• Activity: Among the entries below, which lines include the string "Configuration"? Show each one.

• Material for the task:
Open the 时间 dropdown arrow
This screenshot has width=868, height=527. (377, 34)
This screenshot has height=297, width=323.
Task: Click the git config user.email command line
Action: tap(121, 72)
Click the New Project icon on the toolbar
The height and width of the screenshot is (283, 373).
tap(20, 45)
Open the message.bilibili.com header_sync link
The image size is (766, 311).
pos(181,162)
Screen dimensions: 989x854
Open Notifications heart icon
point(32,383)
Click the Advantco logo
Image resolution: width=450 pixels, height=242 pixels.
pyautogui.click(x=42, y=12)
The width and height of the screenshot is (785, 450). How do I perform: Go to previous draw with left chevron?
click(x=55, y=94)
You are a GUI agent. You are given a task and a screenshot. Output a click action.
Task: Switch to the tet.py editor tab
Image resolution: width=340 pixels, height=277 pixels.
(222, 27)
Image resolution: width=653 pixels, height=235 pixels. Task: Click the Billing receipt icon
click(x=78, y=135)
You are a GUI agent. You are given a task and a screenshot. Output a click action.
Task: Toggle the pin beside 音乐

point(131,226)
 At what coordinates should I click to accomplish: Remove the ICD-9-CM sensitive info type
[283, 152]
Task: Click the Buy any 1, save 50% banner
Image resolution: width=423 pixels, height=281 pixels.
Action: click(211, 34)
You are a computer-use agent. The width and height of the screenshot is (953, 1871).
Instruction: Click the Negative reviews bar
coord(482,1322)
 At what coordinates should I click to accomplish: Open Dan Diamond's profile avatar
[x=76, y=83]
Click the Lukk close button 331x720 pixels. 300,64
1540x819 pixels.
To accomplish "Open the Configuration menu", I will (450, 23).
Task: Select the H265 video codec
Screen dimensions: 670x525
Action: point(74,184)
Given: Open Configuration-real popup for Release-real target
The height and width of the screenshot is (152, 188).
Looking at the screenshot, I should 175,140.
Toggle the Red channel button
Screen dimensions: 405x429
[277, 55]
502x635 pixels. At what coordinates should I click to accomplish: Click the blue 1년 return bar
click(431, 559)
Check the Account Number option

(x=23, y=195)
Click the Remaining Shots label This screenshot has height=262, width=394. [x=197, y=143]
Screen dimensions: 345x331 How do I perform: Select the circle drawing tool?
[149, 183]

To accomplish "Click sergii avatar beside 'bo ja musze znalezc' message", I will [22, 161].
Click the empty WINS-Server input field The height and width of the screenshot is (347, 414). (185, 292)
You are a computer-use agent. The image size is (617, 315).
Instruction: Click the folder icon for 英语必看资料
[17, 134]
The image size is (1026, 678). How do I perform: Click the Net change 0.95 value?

• Problem solution:
To accomplish "Open the Configuration menu", I will (450, 23).
Given: Open Configuration-real popup for Release-real target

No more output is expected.